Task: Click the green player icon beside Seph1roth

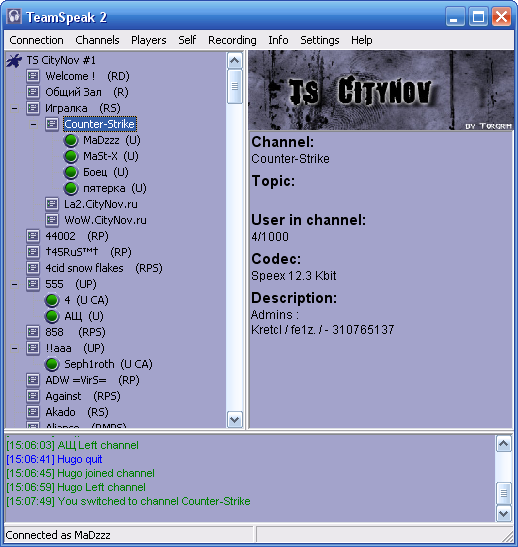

--

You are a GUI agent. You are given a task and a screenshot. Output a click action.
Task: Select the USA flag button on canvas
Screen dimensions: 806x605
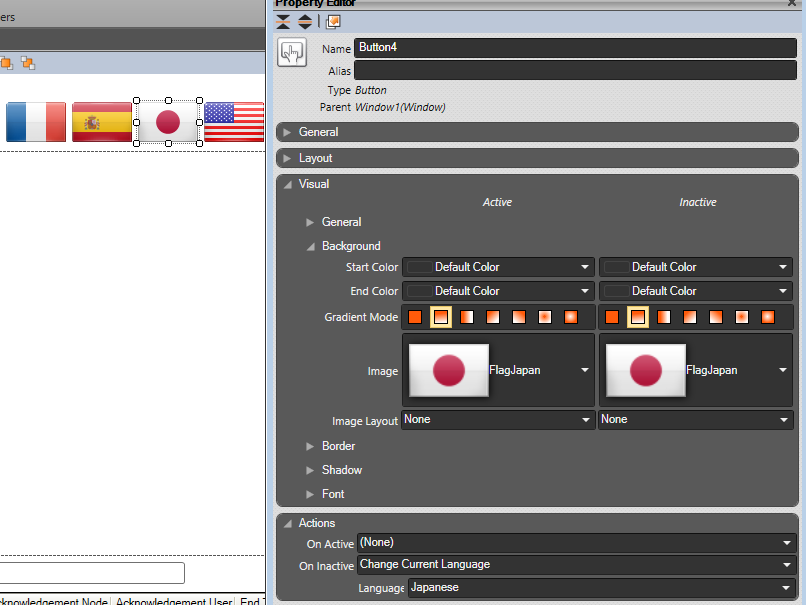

* * *

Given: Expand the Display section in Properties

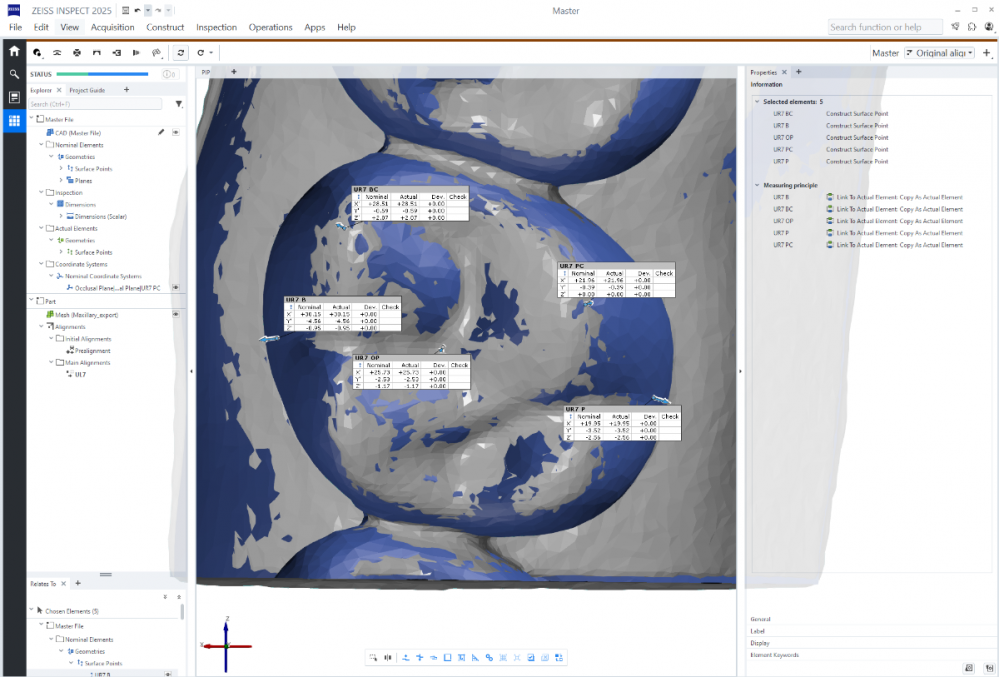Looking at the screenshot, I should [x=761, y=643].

▶ _About this task_
Can you repeat, word for word, every line above from the one containing "Task: Select the USA flag button on canvas" down to the one containing "Screen dimensions: 806x605", including both?

▶ _Written solution_
Task: Select the USA flag button on canvas
Screen dimensions: 806x605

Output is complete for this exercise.